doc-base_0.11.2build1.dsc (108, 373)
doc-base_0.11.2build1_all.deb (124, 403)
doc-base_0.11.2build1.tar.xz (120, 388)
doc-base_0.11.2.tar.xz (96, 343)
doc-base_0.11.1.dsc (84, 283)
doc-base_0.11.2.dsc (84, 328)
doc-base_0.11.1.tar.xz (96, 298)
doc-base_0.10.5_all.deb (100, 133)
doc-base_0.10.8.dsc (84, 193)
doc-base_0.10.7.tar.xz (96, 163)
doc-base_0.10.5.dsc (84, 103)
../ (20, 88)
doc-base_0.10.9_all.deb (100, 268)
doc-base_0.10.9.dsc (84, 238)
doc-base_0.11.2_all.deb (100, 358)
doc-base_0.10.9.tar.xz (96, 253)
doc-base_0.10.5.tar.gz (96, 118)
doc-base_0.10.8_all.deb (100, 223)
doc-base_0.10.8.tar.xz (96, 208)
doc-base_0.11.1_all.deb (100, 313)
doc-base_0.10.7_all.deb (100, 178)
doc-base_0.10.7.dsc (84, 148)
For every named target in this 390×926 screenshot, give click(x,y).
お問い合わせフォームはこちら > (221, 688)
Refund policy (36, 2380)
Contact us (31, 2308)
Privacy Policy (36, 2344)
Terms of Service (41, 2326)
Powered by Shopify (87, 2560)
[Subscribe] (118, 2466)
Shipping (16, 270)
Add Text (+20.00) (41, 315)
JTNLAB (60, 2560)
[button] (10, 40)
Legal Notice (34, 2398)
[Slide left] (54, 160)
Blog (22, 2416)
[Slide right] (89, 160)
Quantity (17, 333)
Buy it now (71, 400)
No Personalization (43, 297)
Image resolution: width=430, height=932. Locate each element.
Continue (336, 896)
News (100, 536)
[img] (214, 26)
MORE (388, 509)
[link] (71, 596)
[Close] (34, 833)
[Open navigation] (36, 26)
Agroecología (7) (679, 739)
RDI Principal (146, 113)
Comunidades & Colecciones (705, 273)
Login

***

## TRY IT
Could you repeat exactly the lines above from the line with "doc-base_0.10.7.dsc (84, 148)" up to and including the line with "News (100, 536)", and only those?

## YOUR RESPONSE
doc-base_0.10.7.dsc (84, 148)
For every named target in this 390×926 screenshot, give click(x,y).
お問い合わせフォームはこちら > (221, 688)
Refund policy (36, 2380)
Contact us (31, 2308)
Privacy Policy (36, 2344)
Terms of Service (41, 2326)
Powered by Shopify (87, 2560)
[Subscribe] (118, 2466)
Shipping (16, 270)
Add Text (+20.00) (41, 315)
JTNLAB (60, 2560)
[button] (10, 40)
Legal Notice (34, 2398)
[Slide left] (54, 160)
Blog (22, 2416)
[Slide right] (89, 160)
Quantity (17, 333)
Buy it now (71, 400)
No Personalization (43, 297)
Image resolution: width=430, height=932. Locate each element.
Continue (336, 896)
News (100, 536)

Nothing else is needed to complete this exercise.